State departments of education and courts throughout the country continue to interpret and apply the Supreme Court's landmark decision in Endrew F. v. Douglas Cty. Sch. Dist. RE-1, 137 S.Ct. 988 (2017), that significantly altered the special education landscape a year ago. The Endrew F. decision held that "a school must offer an IEP (Individualized Education Program) reasonably calculated to enable a child to make progress appropriate in light of the child's circumstances."

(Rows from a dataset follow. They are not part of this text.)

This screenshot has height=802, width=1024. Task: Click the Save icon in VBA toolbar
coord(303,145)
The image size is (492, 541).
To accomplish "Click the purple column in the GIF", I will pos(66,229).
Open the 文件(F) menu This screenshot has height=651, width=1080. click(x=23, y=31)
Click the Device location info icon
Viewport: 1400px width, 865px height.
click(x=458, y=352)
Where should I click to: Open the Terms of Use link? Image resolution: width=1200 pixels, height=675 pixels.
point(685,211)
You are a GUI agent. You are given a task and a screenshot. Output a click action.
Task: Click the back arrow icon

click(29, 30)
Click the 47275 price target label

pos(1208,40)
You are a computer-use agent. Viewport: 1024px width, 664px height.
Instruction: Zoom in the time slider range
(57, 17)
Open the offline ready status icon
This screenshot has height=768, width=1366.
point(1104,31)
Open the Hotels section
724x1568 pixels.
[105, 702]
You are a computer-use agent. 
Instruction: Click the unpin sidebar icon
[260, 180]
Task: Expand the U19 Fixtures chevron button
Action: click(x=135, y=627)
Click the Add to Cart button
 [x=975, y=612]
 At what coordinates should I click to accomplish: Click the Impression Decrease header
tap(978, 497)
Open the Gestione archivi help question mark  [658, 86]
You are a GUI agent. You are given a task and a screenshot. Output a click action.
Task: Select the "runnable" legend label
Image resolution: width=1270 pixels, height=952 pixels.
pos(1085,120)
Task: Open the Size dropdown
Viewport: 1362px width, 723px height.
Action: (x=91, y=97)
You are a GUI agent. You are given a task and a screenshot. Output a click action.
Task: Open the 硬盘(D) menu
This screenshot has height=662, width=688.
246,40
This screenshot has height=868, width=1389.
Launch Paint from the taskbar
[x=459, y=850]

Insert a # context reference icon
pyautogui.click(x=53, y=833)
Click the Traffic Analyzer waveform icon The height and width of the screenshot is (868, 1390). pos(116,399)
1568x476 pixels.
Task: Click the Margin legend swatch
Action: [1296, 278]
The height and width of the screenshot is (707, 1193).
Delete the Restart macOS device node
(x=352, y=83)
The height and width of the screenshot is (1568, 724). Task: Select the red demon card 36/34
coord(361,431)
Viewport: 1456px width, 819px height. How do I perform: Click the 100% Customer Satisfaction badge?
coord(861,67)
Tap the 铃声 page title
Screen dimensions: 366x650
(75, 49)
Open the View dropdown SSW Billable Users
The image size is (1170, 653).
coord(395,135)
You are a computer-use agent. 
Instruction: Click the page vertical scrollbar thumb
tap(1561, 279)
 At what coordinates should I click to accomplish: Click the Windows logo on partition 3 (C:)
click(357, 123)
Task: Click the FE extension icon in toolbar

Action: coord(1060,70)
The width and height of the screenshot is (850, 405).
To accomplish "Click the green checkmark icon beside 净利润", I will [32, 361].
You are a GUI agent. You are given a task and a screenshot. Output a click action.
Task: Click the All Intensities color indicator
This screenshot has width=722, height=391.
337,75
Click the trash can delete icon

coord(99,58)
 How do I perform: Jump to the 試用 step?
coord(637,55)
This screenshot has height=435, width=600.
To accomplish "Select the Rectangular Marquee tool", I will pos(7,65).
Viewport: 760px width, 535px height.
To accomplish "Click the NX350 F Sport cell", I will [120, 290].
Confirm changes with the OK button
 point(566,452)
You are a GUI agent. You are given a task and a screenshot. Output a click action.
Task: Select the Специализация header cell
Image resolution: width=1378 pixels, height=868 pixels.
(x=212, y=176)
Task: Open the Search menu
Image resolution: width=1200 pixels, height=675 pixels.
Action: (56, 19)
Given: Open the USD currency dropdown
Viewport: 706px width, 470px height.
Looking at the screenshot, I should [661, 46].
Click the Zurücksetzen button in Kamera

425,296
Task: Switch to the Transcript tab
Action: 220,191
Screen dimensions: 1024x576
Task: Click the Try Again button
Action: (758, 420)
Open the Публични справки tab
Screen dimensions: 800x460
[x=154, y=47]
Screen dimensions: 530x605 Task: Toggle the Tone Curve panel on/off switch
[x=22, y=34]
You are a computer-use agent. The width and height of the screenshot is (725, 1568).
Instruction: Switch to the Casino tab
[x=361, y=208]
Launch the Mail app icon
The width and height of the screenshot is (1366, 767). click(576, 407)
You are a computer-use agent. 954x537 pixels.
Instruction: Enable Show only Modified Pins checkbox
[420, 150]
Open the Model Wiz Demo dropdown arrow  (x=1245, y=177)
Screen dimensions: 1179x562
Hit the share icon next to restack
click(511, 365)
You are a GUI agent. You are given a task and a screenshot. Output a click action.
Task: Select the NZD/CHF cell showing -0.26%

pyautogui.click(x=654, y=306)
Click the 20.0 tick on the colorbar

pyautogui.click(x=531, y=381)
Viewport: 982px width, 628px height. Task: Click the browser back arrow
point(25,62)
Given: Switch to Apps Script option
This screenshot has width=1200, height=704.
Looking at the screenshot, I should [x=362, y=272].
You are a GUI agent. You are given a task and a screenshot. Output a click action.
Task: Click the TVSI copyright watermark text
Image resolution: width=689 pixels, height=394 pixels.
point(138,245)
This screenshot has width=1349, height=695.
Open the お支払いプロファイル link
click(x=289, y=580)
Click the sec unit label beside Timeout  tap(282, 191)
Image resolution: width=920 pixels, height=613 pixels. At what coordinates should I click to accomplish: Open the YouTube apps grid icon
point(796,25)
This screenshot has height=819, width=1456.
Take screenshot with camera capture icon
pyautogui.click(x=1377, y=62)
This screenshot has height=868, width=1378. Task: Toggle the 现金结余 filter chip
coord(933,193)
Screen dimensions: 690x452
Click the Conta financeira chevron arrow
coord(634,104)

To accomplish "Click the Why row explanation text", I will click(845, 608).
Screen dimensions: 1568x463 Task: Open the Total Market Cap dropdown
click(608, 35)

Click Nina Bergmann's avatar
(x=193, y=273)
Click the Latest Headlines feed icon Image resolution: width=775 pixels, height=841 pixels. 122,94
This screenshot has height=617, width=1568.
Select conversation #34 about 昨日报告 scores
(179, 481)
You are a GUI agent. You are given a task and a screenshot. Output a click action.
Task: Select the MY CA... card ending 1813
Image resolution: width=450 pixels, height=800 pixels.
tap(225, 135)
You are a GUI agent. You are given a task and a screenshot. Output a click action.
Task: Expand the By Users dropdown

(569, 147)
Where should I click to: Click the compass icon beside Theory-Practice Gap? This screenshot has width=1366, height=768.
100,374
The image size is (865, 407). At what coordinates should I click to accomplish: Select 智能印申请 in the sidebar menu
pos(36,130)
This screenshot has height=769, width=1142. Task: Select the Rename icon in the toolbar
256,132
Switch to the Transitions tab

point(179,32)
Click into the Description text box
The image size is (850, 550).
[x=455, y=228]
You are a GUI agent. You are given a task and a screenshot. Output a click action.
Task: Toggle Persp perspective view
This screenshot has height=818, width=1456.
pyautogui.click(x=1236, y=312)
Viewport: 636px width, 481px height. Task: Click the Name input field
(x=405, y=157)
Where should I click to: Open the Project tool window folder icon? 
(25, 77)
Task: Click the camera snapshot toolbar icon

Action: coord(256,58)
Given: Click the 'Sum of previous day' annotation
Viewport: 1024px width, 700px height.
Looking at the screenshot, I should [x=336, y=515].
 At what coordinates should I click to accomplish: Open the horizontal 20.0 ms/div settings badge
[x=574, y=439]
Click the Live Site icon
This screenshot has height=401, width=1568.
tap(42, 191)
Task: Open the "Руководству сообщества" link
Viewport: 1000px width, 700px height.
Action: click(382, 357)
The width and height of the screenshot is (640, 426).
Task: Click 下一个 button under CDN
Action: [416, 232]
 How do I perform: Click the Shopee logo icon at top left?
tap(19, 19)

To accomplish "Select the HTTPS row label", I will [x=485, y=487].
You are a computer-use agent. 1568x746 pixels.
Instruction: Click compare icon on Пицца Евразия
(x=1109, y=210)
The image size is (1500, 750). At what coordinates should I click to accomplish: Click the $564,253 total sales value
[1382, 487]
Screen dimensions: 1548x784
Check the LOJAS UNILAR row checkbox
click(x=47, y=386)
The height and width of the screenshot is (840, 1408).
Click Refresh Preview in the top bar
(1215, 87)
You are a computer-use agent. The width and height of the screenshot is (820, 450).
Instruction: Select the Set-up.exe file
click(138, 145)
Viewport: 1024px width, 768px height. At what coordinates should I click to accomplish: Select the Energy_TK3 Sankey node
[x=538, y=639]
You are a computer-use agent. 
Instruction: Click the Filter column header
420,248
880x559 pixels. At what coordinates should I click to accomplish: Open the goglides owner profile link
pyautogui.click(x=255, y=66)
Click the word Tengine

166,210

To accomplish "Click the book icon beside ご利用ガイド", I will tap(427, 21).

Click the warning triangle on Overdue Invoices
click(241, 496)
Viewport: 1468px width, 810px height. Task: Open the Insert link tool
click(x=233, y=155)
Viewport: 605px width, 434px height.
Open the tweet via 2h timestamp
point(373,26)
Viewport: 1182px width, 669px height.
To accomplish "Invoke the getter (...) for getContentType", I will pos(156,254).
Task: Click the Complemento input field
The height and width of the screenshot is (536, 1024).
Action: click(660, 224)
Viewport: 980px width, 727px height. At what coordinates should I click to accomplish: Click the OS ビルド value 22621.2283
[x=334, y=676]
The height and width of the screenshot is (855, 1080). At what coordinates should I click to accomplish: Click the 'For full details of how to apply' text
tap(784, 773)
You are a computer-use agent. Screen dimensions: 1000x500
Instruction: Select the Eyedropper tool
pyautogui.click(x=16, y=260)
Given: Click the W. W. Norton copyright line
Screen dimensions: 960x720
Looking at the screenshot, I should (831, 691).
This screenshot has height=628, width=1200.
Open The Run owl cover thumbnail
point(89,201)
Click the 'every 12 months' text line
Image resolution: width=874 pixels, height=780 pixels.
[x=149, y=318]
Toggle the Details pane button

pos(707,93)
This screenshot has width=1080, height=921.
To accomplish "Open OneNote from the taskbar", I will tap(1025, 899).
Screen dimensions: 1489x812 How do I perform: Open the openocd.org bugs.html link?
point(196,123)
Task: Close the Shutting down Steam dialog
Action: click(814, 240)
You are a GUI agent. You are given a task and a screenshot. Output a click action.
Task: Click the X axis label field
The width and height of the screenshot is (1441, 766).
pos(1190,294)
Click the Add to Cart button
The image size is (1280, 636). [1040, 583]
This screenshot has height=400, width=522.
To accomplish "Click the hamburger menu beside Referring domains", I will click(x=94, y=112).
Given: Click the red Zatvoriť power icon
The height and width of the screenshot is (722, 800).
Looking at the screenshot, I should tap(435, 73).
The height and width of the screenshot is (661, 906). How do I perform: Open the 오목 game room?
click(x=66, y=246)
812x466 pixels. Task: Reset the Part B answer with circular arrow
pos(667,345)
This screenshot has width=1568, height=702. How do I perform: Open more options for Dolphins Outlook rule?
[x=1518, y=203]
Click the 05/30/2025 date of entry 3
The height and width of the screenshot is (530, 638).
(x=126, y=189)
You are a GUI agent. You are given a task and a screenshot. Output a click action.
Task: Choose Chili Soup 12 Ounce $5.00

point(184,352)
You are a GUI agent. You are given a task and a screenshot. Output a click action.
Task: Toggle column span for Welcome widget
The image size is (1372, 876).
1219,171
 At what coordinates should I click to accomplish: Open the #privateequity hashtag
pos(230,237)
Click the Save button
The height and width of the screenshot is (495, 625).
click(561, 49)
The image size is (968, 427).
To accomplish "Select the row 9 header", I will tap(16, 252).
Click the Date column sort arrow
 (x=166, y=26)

Prior to this ruling, a student's IEP was sufficient even if the student made only minimal progress. The new standard requires that an IEP include more challenging objectives to provide an education that is appropriately ambitious.

What meets this heightened threshold will continue to be hotly disputed. The U.S. District Court for the Northern District of Ohio in Barney v. Akron Bd. of Ed., Case No. 5:16CV112, 2017 WL 4226875, was one of the first in Ohio to interpret the new standard. In finding in favor of the Akron schools on a multitude of claims under the Individuals with Disabilities Education Act (IDEA), the district court held that "an IEP would be judged as appropriate based on the individual child's potential."

The Barney court found that while a student's advancement does not have to be equal to non-disabled grade-level peers, the student should advance based on his or her "potential" as determined by formal evaluations, such as those conducted by teachers and other medical service providers. The court's decision has been appealed to the 6th U.S. Circuit Court of Appeals.